AFTER the general election, in editorials and articles, The Herald has variously described our UK-wide political "first-past-the-post" voting system as "iniquitous, anachronistic, perverse, unrepresentative, undemocratic, rotten and discredited".
Obviously, in Scotland, this analysis is supported and ref lected in the Holyrood voting system as well as the executive's promise of reform for local authorities. All well and good.
However, what is to be done about the so-called voting system in operation for housing stock transfers? When will this iniquitous, unrepresentative, undemocratic, anachronistic, rotten, perverse, discredited "first-past-thepost" system be democratised for the benefit of tenants?
Why is this system tolerated and used to push through housing transfers when the figures don't stack up?

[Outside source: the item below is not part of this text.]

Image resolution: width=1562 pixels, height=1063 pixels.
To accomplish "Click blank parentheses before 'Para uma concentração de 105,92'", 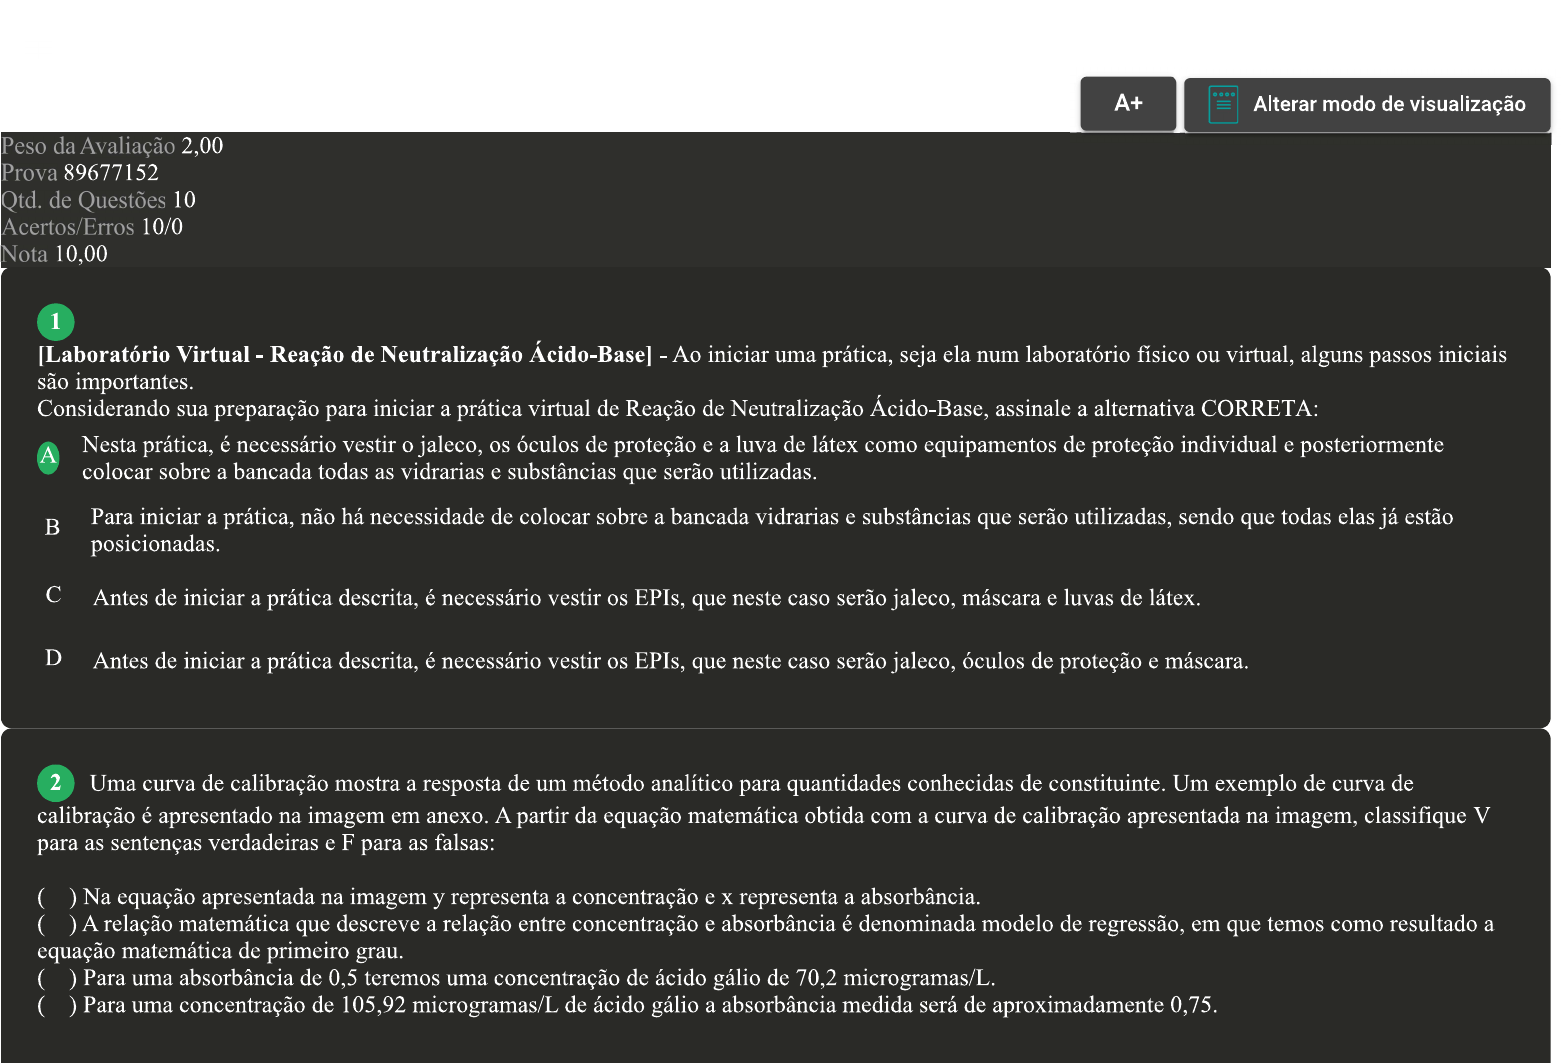I will [x=57, y=1004].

According to the 1987 Housing Act, government ministers had to be convinced that a majority of tenants were not opposed to transfer proposals. This majority had to be counted against all of those eligible to vote.
Perversely, this was ignored by Scottish ministers who chose to misrepresent the provisions of the 1987 act in the case of the Glasgow housing transfer, where only a little over 29,000 voted Yes against an eligible vote of more than 80,000.
This deliberate misrepresentation of the legislation was instituted by Scottish Homes which introduced an iniqitous system using what was termed the "valid vote" allowing the landlord and Scottish ministers to do as they pleased in counting the votes.
This system was quietly installed in the Housing (Scotland ) Act, 2001, whereby housing stock transfers can be pushed through on a minority vote.
For instance, if only 60-per cent of tenants respond to a transfer survey and just over half of those say Yes, then ministers can give their consent to transfer on the basis of a minority opinion of the overall number of tenants. This rotten, discredited method will be used to determine housing-transfer proposals already in progress across the country.
The questions for the Scottish Executive, the parliament and all the political parties are why are tenants subject to such an iniquitous system of gathering tenant opinion and how soon can a dialogue with tenants be constructed on the system's replacement before any more undemocratic housing transfers take place. Over to you, Malcolm Chisholm, in the Scottish Executive.
John Carracher, Scottish Tenants Organisation, 17 William Drive, Hamilton.
MICHAEL Lennon, chief executive of the Glasgow Housing Association, has claimed (Problems hamper Glasgow housing revolution, May 11): "The process is proving more complex than anyone predicted." This is untrue and demonstrably so.
Back issues of The Herald letters page are full of many of us predicting exactly that and more. We predicted that the cost would be huge and the benefits to tenants problematic.
The 2004-05 GHA progress report shows that we were right. We also predicted that the main beneficiaries would be the banks; again, the evidence so far proves the critics of the transfer to be correct.
All of the achievements trumpeted in the GHA's 2004-05 report are, in reality, no achievements at all. Things like the letting of thousands of houses did not and do not require transfer;
they are the normal day-to-day work of any municipal housing department.
So far the GHA has contrived to spend a billion pounds on these nonachievements while at the same time admitting that the housing stock transfer, the raison d'etre, is not only no nearer, it has still to be proven to be practicable.
Bill Ramsay, 84 Albert Avenue, Glasgow.